Lesson 1 by Jenna MacPhail


North America 1713

North America After 1713. Wikimedia Commons. https://commons.wikimedia.org/wiki/File:North_America_1713.png



LESSON TITLE: What did British North America look like in 1713?


TIME: approximately 90 minutes



A3. Understanding Historical Context: Describe various significant events, developments, and people in Canada between 1713-1800, and explain their impact (FOCUS ON: Historical Significance; Cause & Consequence)

A3.1 Identify factors leading to some key events that occurred in and/or affected Canada between 1713 and 1800 and describe the historical significance of some of these events for different individuals, groups, and/or communities

A3.2 Identify key political and legal changes that occurred in and/or affected Canada during this period, and explain the impact of some of these changes on various individuals, groups, and/or communities

A3.3 Identify key social and economic changes that occurred in and/or affected Canada during this period, and explain the impact of some of these changes on various individuals, groups, and/or communities

A3.4 Describe some significant aspects of daily life among different groups living in Canada during this period

A3.5 Describe significant interactions between various individuals, groups, and institutions in Canada during this period

A3.6 Identify some significant individuals and groups in Canada during this period and explain their contribution to Canadian heritage and/or identity


SUCCESS CRITERIA STUDENTS WILL (with reference to Indigenous people):

  • Identify the different groups that live in North America prior to 1713 (British, French, Acadian, Indigenous, Canadian)
  • Identify where each group lived in North America at this time using the resources provided
  • Understand that within a group of people there are different values and experiences that contribute to the make up and location of each group
  • Understand that groups of people often have similar needs, but these can also differ depending on group culture and values. This will become apparent through the map activity as students start to learn where groups settled and why they may have settled there
  • Needs of different groups can affect relations with others. This could lead to conflict, or alliances



  • Students will create a chart of important considerations for each “group”
  • Formative assessment of student comprehension of multiple historical perspectives
  • Students will work towards effective team work skills, and becoming a valued group member, through contribution, collaboration, and respect



  1. Class will begin with teacher asking students who they think lived in Canada at the beginning of the 18th Century. This can be used to gather prior knowledge from the students (Assessment for learning). If required, a teacher could create a K-W-L chart to assess where the students are at with their knowledge of this topic.
  2. Teacher will then confirm the main groups that were present at the beginning of the 18th century (we are specifically focusing on 1713 for this particular lesson).
  3. Students will be split into jigsaw groups of 3-4, and each group will be assigned a “group” (French, English, Acadian, Indigenous).
  4. Each group will be responsible with researching where these groups were living during the time period, using maps, websites, and primary and secondary sources (as provided by the teacher, or through their own internet and library research). They will then create a basic map using the template provided of their locations.
  5. After these jigsaw groups have completed their assignments, new groups will be formed, with one member from each original group. These teams will create comprehensive maps of British North America, portraying where each group was located, and what the map looked like in 1713.

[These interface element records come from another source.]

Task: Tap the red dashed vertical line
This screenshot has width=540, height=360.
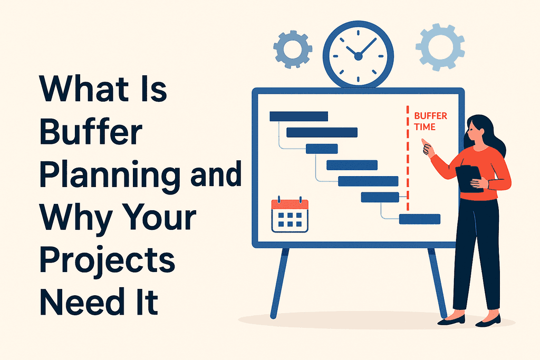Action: click(x=408, y=158)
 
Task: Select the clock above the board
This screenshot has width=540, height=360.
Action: click(x=359, y=53)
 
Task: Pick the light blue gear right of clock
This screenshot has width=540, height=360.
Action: click(x=440, y=47)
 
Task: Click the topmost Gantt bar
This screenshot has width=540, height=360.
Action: click(x=298, y=116)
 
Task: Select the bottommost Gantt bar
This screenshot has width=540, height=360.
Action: click(x=420, y=219)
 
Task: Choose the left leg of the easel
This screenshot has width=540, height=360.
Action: click(x=279, y=282)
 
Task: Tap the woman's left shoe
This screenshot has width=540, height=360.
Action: click(x=452, y=319)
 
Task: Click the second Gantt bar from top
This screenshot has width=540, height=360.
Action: click(x=322, y=132)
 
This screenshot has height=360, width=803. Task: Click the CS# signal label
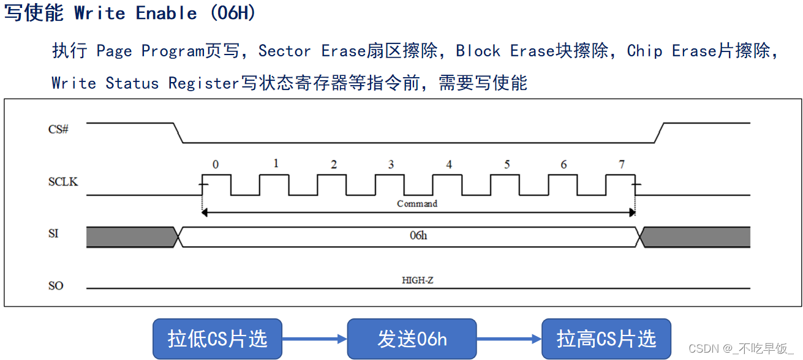click(58, 129)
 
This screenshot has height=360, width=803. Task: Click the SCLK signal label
click(63, 182)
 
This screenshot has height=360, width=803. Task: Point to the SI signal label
click(53, 233)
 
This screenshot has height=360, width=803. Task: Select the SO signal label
click(55, 286)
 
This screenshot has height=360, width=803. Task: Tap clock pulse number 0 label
click(215, 164)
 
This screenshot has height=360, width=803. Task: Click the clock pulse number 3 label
click(391, 165)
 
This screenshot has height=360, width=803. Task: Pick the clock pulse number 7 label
click(622, 164)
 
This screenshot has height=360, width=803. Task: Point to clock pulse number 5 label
click(507, 165)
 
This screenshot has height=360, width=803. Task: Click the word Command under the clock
click(417, 203)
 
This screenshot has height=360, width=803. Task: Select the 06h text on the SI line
click(418, 236)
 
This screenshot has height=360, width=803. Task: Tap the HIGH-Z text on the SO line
click(418, 280)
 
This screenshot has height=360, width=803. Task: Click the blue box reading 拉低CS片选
click(217, 339)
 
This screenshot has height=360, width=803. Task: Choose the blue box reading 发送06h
click(412, 339)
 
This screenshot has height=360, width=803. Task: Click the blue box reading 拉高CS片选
click(606, 339)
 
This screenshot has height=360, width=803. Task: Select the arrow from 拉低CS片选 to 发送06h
click(314, 339)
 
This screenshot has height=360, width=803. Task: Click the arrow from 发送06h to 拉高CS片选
click(509, 339)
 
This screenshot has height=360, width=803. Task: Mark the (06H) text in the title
click(232, 13)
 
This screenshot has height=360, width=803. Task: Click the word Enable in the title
click(166, 13)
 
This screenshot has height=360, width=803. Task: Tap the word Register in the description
click(203, 83)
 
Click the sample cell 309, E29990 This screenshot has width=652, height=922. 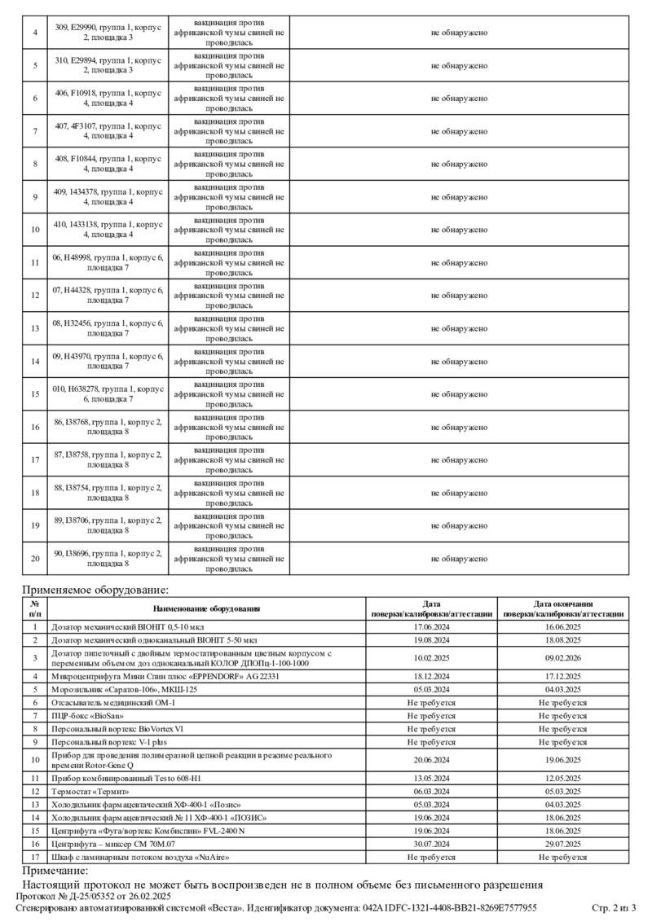click(108, 32)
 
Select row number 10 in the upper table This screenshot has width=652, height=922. click(35, 230)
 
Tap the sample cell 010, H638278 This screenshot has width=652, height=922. click(108, 394)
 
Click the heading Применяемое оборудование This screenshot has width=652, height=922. click(95, 590)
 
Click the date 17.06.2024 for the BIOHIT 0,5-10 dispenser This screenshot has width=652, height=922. click(432, 627)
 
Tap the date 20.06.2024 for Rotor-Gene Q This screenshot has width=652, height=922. click(432, 760)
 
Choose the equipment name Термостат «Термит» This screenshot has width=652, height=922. click(90, 791)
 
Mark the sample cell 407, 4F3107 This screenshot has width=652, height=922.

  • Students will need to have a basic understanding of how to read and understand a map, as well as basic knowledge about how to create their own map (this will be determined in as assessment for learning).
  • Students will need to know and understand the following terms:
    • New France
    • Canadian
    • Indigenous People
    • Great Britain
    • Acadian
    • French
    • Secondary sources
    • Primary sources



  • Teacher will hand out materials that will assist with scaffolding research
  • Visual learners will be supported through handouts, maps, and teacher Powerpoint presentation or anchor charts
  • Kinesthetic learners are supported through the jigsaw grouping, as well as the popcorn question period at the end
  • Auditory learners are supported through the teacher scaffolding each activity with questions out loud, as well as circulating the classroom
  • Inquiry questions will be provided in order to assist every student with scaffolding their responses to group discussion














  1. Introduce students to North America at the dawn of the 18th century
  2. Assign each student their population group for the class
  3. Jigsaw activity to learn about each group for the unit
  4. Draw the initial map of North America in 1713
  5. Consolidate with wrap-up questions



Popcorn style question (assessment as learning) – which groups were in a strong position in 1713? Why, or why not?

What similarities can be seen between where groups settled during this time period, and where they have settled now?



Assessment of learning: Students will need to write one paragraph (in a journal or blog format) about what they learned in class about who was present in British North America in 1713. To differentiate the assessment of learning, they also have the option to record their thoughts in an audio or video recording, to be submitted to the teacher.